Na fase de julgamento, a apreciação de factos provados que se ligam a outros numa cadeia assente em dados da experiência, em reflexões e convicções forjadas na apreciação directa da prova, de todos os instrumentos de que o julgador dispõe para avaliar e construir o edifício de prova, beneficia da imediação, da discussão contraditória e dinâmica, da última possibilidade de que se dispõe para concluir se dessa discussão nasceu algo que possa ser uma certeza razoável ou a chamada certeza para além de qualquer dúvida razoável.

Como também refere o Juiz Desembargador Carlos Almeida ( [4] )“( … ) ao contrário do que se passa no processo civil, em que basta a existência de uma «probabilidade prevalecente», em processo penal deve adoptar-se um padrão mais exigente, nomeadamente o de origem anglo-saxónica, da «prova para além de qualquer dúvida razoável. (…) mesmo tendo consciência de que na Inglaterra e no País de Gales não existe inteiro consenso quanto à delimitação deste conceito, entendíamos que ele podia ser entre nós útil, para além do mais, para traduzir a ideia de que o standard de prova exigido em processo penal é muito mais elevado do que o utilizado no processo civil. Embora qualquer sombra de dúvida ou qualquer hipótese fantasiosa não sejam suficientes para obstar à condenação, para esse efeito tem de se verificar um alto grau de probabilidade de que os factos tenham ocorrido e que eles tenham sido praticados pelo arguido.
..........
Requisitos do exercício:
1 > Repete, sem mudar nada, o trecho do texto sobre a prova no processo penal que vai de "Na fase de julgamento, a" até "certeza para além de qualquer dúvida razoável.".
2 > Reproduz, sem qualquer alteração, o trecho da listagem que vai da linha que contém "How do I perform: Expand" até à linha que contém "Open the emoji", com as duas incluídas.

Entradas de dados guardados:
..........
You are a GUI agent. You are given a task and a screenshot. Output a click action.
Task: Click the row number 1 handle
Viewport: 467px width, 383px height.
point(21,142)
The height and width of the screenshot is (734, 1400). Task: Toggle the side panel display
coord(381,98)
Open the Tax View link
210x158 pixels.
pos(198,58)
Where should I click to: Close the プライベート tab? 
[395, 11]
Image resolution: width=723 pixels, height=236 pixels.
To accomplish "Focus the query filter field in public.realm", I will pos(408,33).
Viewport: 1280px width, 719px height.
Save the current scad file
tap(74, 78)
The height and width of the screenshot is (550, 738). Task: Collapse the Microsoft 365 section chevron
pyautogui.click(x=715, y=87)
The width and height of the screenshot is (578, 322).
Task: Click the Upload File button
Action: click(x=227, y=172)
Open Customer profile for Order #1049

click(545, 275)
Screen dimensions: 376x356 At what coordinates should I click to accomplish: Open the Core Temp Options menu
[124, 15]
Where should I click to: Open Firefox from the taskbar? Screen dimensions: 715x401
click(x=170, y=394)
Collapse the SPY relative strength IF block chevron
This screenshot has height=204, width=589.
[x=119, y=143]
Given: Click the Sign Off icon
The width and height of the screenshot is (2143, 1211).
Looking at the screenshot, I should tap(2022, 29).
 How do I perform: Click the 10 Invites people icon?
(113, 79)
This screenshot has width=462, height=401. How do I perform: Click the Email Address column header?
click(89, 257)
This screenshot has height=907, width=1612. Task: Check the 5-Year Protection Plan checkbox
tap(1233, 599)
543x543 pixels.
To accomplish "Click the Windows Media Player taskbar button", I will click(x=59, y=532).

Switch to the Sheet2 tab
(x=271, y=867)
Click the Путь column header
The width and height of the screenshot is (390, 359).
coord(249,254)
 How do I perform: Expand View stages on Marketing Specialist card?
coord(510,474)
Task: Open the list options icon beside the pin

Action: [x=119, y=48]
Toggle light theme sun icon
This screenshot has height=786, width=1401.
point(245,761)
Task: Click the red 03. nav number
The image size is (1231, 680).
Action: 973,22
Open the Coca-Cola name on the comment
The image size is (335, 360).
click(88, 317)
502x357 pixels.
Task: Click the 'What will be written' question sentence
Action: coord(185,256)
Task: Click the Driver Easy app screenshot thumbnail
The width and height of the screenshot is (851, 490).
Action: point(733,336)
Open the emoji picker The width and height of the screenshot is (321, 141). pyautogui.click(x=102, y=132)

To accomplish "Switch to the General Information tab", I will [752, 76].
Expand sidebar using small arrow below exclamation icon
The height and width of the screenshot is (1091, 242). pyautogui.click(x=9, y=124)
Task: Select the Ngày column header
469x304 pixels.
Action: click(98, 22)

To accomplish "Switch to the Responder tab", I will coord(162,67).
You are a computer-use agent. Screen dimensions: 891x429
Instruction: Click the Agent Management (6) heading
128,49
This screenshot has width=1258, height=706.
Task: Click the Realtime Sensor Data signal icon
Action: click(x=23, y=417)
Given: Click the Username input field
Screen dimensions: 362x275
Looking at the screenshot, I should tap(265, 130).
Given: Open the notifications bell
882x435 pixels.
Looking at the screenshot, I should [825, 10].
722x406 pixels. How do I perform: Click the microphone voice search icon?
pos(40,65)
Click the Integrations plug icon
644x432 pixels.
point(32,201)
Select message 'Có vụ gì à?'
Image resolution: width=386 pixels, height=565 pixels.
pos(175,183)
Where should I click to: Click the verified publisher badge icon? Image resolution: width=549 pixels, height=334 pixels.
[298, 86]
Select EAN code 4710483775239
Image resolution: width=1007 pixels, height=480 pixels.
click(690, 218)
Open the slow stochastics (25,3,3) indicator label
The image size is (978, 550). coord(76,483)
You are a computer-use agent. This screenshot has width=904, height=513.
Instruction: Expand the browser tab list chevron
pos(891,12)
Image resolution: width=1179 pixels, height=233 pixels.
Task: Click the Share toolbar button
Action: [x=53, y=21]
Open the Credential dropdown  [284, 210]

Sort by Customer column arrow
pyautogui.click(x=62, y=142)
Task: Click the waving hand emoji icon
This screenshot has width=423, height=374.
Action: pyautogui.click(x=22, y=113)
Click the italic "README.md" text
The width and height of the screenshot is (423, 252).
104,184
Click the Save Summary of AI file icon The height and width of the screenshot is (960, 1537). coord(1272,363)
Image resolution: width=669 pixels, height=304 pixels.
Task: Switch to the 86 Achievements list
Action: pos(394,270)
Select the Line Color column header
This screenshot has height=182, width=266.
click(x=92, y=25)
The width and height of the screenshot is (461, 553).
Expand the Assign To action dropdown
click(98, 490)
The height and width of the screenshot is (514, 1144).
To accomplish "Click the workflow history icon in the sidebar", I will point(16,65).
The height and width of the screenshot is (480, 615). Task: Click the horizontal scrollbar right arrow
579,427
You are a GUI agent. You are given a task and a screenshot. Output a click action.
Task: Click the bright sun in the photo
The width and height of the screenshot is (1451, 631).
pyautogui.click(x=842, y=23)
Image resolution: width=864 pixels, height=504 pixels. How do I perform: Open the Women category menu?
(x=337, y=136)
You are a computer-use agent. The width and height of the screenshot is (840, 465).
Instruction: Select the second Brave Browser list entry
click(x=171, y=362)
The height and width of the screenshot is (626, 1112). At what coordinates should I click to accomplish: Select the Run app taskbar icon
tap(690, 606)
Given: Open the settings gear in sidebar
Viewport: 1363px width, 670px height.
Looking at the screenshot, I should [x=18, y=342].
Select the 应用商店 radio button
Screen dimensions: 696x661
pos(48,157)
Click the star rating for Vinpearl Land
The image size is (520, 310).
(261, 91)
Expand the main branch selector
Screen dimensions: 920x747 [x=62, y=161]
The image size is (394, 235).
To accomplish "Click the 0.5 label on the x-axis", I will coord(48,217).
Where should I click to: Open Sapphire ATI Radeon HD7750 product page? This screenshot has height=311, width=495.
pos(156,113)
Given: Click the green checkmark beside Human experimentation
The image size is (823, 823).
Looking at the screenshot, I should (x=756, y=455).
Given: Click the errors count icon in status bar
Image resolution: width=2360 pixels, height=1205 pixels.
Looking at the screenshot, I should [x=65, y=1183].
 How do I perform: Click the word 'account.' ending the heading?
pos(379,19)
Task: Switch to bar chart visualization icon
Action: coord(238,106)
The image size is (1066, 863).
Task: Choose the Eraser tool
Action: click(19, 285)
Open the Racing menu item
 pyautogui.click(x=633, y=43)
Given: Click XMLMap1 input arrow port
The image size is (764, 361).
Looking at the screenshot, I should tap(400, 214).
..........
Respostas abaixo:
1 >
Na fase de julgamento, a apreciação de factos provados que se ligam a outros numa cadeia assente em dados da experiência, em reflexões e convicções forjadas na apreciação directa da prova, de todos os instrumentos de que o julgador dispõe para avaliar e construir o edifício de prova, beneficia da imediação, da discussão contraditória e dinâmica, da última possibilidade de que se dispõe para concluir se dessa discussão nasceu algo que possa ser uma certeza razoável ou a chamada certeza para além de qualquer dúvida razoável.

2 >
 How do I perform: Expand View stages on Marketing Specialist card?
coord(510,474)
Task: Open the list options icon beside the pin

Action: [x=119, y=48]
Toggle light theme sun icon
This screenshot has height=786, width=1401.
point(245,761)
Task: Click the red 03. nav number
The image size is (1231, 680).
Action: 973,22
Open the Coca-Cola name on the comment
The image size is (335, 360).
click(88, 317)
502x357 pixels.
Task: Click the 'What will be written' question sentence
Action: coord(185,256)
Task: Click the Driver Easy app screenshot thumbnail
The width and height of the screenshot is (851, 490).
Action: point(733,336)
Open the emoji picker The width and height of the screenshot is (321, 141). pyautogui.click(x=102, y=132)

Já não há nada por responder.